山田氏の報告で非常に印象深かったのは,実践還元を意図した研究を行うことに対する強いこだわりです.

たとえば,前述のような研究成果を根拠として,高齢者に運動指導をおこなおうとしても,もしその運動トレーニングが高齢者にとって“楽しい”ものでなければ,対象となる高齢者が継続して運動をおこなってくれず,結局は転倒予防につながる効果が期待できません.
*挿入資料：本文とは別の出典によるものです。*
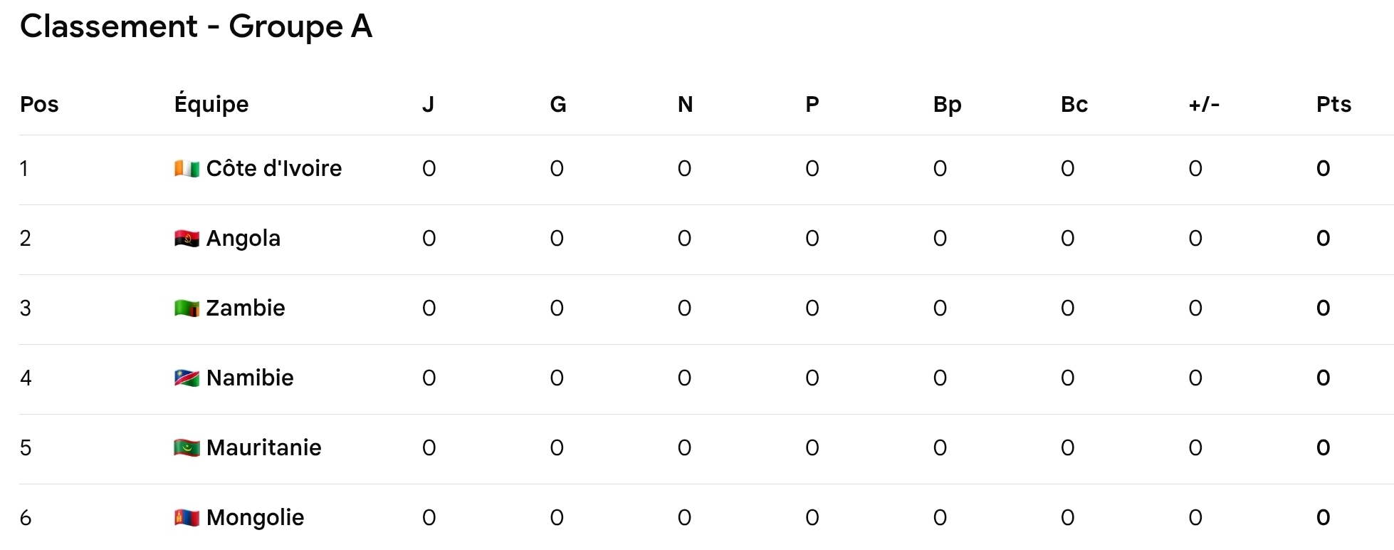Click the Équipe column header
Image resolution: width=1394 pixels, height=550 pixels.
[x=211, y=105]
実は山田氏が研究対象とした運動トレーニングの多くは,「高齢者が座位で楽しくできる運動はないのか」といった高齢者や在宅看護の専門家の声に基づいて考案されており,こうした“楽しさ”の部分が初めからクリアーされているという強みがあります.いずれの課題も非常にエンターテイメント性が強く,当日発表中にその課題を体験した私たちも,一体感を持って楽しむことができました.

山田氏の考案されたトレーニングにはもちろん,運動・認知的側面を鍛える様々な要素が効果があるのでしょう.しかしそれだけでなく,が,参加者の高いモチベーションを継続させるという心理的要因も,少なからずこの効果に寄与しているのだろうと,ご発表を聞きながら強く感じました.

山田氏の研究は理学療法・研究科学領域からの受賞も多く,また実践的な活動に対しても高い評価を得ています.今回の発表内容を聞いて,そうした評価が得られる理由が良く分かりました.

山田氏とは複数の研究を通して継続して交流しておりますが,発表を聞いて,自らの研究をもっとしっかりやらねばという強い刺激をいただきました.